I don’t buy they lose money . I think they is much “ creative accounting “ there


----------



## Taxi2Rideshare (May 17, 2018)

UberPotomac said:


> I don’t buy they lose money . I think they is much “ creative accounting “ there


I like the way you think, but most of Uber's founding staff is gone. Who will its creative accounting benefit? Its shareholders? TK saw a sinking ship and cashed-out years ago.

I considered doing a piece covering Uber's financials, which will benefit the community. With so much free time, I just might do an unfiltered brief of Uber's upcoming earnings release. That way you get a complete picture instead of the rosy media coverage pushed by institutions.
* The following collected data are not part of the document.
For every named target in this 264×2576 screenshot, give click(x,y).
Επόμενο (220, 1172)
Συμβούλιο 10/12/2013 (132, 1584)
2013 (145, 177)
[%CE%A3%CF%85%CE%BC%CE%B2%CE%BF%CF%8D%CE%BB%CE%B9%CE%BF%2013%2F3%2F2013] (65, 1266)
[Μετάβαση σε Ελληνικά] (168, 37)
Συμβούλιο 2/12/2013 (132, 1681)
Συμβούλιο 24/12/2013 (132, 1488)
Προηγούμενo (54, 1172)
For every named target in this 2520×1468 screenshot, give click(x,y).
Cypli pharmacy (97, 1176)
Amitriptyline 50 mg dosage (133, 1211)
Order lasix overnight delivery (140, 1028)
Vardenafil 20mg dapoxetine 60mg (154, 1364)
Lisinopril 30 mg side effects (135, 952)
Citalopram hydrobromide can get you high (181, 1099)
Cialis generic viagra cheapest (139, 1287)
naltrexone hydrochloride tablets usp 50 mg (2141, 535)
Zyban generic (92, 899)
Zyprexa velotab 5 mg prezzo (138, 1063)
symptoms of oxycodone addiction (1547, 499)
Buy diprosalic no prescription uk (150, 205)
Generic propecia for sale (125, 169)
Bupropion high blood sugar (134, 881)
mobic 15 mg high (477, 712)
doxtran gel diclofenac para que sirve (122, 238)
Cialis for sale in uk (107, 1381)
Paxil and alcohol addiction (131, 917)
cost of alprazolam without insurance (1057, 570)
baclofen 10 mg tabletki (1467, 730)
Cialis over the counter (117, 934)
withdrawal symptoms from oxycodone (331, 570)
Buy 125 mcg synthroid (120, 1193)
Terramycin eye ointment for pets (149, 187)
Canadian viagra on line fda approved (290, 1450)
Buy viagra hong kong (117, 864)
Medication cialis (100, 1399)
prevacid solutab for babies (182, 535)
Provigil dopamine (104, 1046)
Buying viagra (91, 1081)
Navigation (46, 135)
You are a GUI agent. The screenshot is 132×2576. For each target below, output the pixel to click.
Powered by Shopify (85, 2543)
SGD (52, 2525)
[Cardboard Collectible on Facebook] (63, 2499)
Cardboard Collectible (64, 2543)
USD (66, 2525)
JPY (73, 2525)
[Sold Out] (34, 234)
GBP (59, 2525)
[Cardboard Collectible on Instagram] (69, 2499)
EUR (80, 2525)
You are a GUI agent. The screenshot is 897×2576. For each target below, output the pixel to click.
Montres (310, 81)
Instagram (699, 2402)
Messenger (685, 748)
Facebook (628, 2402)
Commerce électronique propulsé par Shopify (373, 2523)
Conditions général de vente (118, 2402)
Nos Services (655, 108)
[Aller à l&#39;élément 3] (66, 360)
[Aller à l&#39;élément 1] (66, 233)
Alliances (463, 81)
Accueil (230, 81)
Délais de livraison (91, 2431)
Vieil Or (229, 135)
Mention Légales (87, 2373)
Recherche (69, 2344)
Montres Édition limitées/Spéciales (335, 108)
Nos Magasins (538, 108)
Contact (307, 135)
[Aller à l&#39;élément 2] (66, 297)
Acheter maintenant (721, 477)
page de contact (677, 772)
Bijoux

Much of those cash flows go toward legal, which the media hardly ever mentions.


----------



## Bojingles (Sep 18, 2015)

I'm thinking uber is a dump and pump house of cards for the elite. Major write offs to hide earnings


----------



## Bojingles (Sep 18, 2015)

If they owned the cars they would be bankrupt or definitely raise rates taxi rates


----------



## Mole (Mar 9, 2017)

In the future they want to own or lease driverless cars that cost 125k each and cost $250 a hour to work on and maintain and may cause more problems then drivers.


----------



## tohunt4me (Nov 23, 2015)

Taxi2Rideshare said:


> I like the way you think, but most of Uber's founding staff is gone. Who will its creative accounting benefit? Its shareholders? TK saw a sinking ship and cashed-out years ago.
> 
> I considered doing a piece covering Uber's financials, which will benefit the community. With so much free time, I just might do an unfiltered brief of Uber's upcoming earnings release. That way you get a complete picture instead of the rosy media coverage pushed by institutions.
> 
> Much of those cash flows go toward legal, which the media hardly ever mentions.


Travis could have bilked private investors for another 3 years !
They went public too soon !


----------



## SHalester (Aug 25, 2019)

Mole said:


> 9 years to break even is a big difference from 11 years and still losing money.


no. that is not a big difference. 2 years? Plus, Amazon had stuff consumers really really wanted in high percentages. RS only wishes it did.


----------



## The Entomologist (Sep 23, 2018)

SpinalCabbage said:


> They have no viable plan to attain profitability. The are the underpants gnomes of the stock market.


Yeah, it's pure failure at this point...

Has anyone seen how they are reporting the taxes now? Lyft was letting you see they were taking about 70% of the "gross" while you kept 30%, a friend told me.

If even by doing that, they are losing money, then axe the parasite.


----------



## goneubering (Aug 17, 2017)

Mole said:


> In the future they want to own or lease driverless cars that cost 125k each and cost $250 a hour to work on and maintain and may cause more problems then drivers.


That’s a fantasy. It might have helped pump up Uber’s stock price but it’s not going to happen in the real world.


----------



## Mole (Mar 9, 2017)

goneubering said:


> That’s a fantasy. It might have helped pump up Uber’s stock price but it’s not going to happen in the real world.


Agreed.


----------